Adam Morrison sat slumped over near his locker and ran his fingers along his trademark mustache. It was minutes after Charlotte's 105-84 loss to the Raptors on Monday at the Air Canada Centre and Morrison dissected his line on the stat sheet: 1 of 6 from the floor, three points, three turnovers.
Morrison is one of the cornerstones of the Bobcats' franchise, but his rookie season has ebbed and flowed between impressive and commonplace.
"I'm still trying to get used to the schedule and the speed of the game," Morrison said. "I don't think the speed of the game is any quicker or a lot faster than in college, but I have to be more consistent and string better games together."
The former Gonzaga All-American is going through the standard growing pains of an NBA rookie.
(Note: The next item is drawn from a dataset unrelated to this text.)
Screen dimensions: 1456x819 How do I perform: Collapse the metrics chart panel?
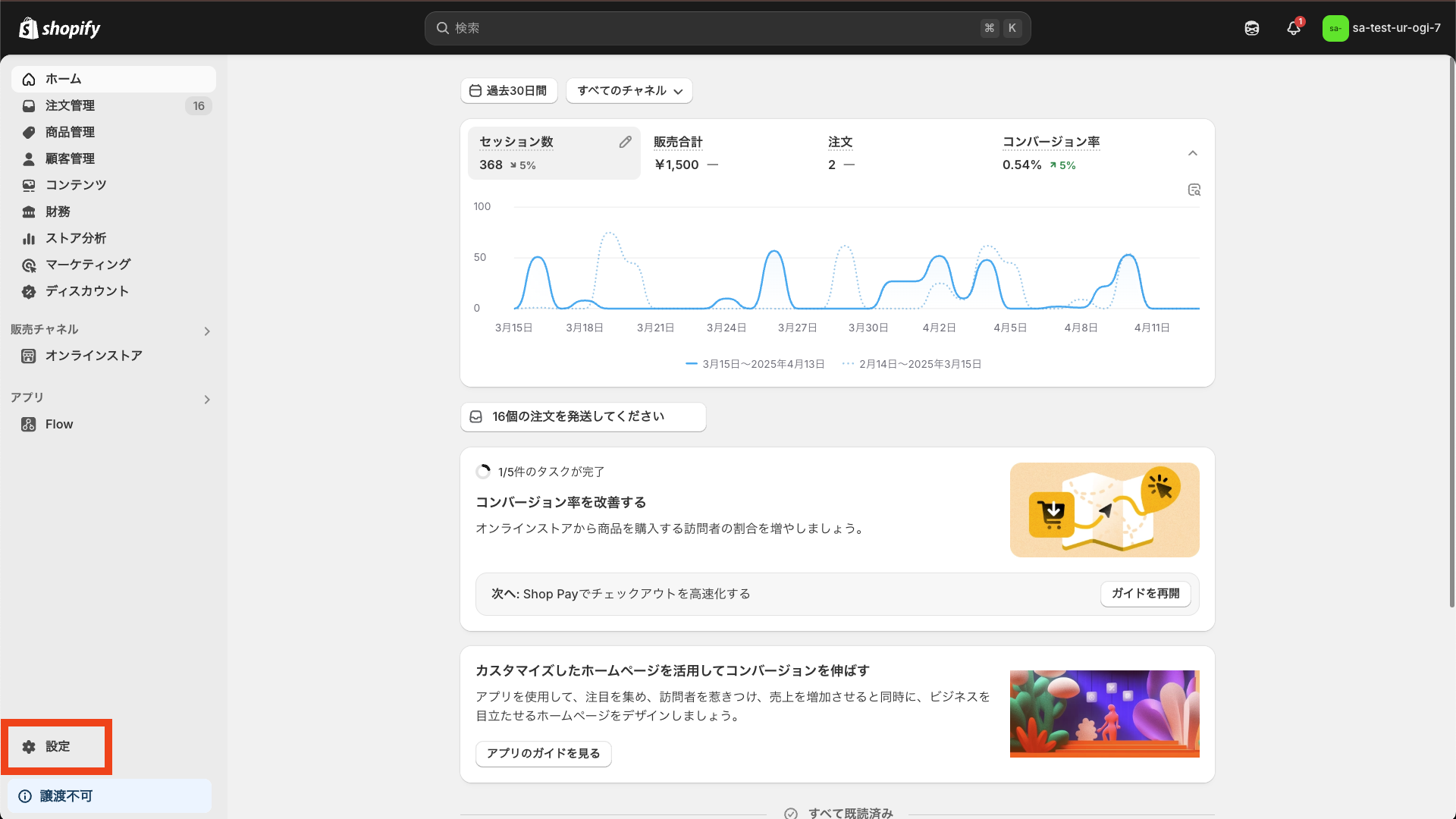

But the difference between his first season and those of other rookies -- apart from Portland's Brandon Roy -- is that Morrison was supposed to be more NBA ready after playing three years in college. And at times this season, he's been that kind of player.
In back-to-back games recently against Atlanta, Morrison shot 53.1 percent (17 of 32) from the field and averaged 18.5 points. In a game against New Jersey, he tied a career high with seven boards and dished a personal-best seven assists. In November, he shared Rookie of the Month honors with Memphis' Rudy Gay.
But there have also been nights like Monday where Morrison struggles to become involved in the offense. There was the 1-for-15 game against the Los Angeles Lakers just before New Year's and the 3-for-13 game at Chicago on Dec. 23. There was a horrid stretch in early December against Detroit, San Antonio, Houston and Phoenix in which Morrison hit just 4 of 34 (11.7 percent) overall and 1 of 8 from three-point range (12.5).
Morrison was picked No. 3 overall, an indication the Bobcats will build their franchise around him, but he's started only 19 times through 40 games. Morrison is averaging 13.5 points, second among rookies behind Roy, but is shooting only 37.7 percent from the floor.
"He's not shooting it at a percentage he's accustomed to, but it's his first year in the league," Toronto coach Sam Mitchell said. "It takes a while. It takes a year, a year and a half of playing the NBA game. Few rookies come in shooting 48 or 45 percent, especially if you're primarily a jump shooter. It takes a while to understand you're playing against bigger, quicker guys."
Morrison knows his limitations. At 6-foot-8, 205 pounds, he figures he'll never be bulky, but he wants to add 5 to 10 pounds during the offseason. He can help Charlotte by becoming a better defender and grabbing offensive rebounds. When his jumper isn't falling, Morrison, who has a good feel for the game and is an underrated passer, might be better served driving more to the basket. Such is life for an NBA rookie.
"I know I can be productive in the NBA," Morrison said. "It's just a matter of me getting used to the style and being more consistent. It will come."